WHAT TO DO:
For the material that follows, return exactly the lines from the one with "Image resolution: width=1320" through the one with "Open the info tooltip for Marca", both ends included.

SOURCE MATERIAL:
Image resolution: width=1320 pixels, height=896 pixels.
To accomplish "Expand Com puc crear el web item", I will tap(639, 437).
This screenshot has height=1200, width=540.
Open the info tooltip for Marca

--

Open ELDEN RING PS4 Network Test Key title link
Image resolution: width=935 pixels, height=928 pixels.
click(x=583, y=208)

--

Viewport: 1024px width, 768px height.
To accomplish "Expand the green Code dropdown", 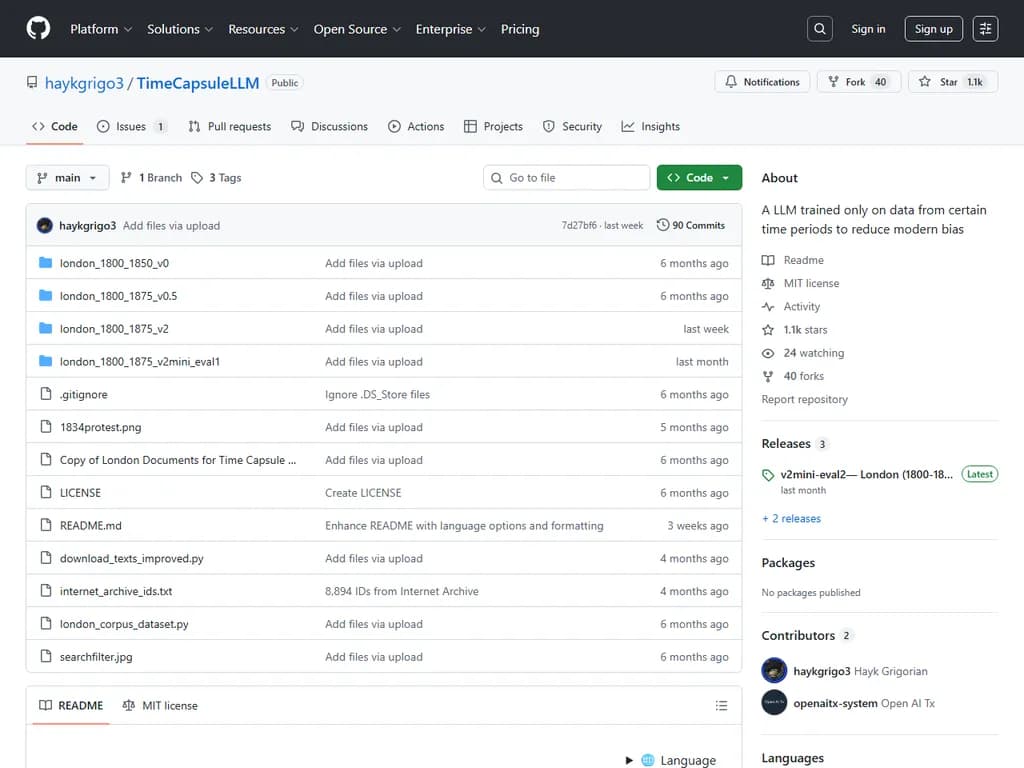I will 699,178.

RESPONSE:
Image resolution: width=1320 pixels, height=896 pixels.
To accomplish "Expand Com puc crear el web item", I will tap(639, 437).
This screenshot has height=1200, width=540.
Open the info tooltip for Marca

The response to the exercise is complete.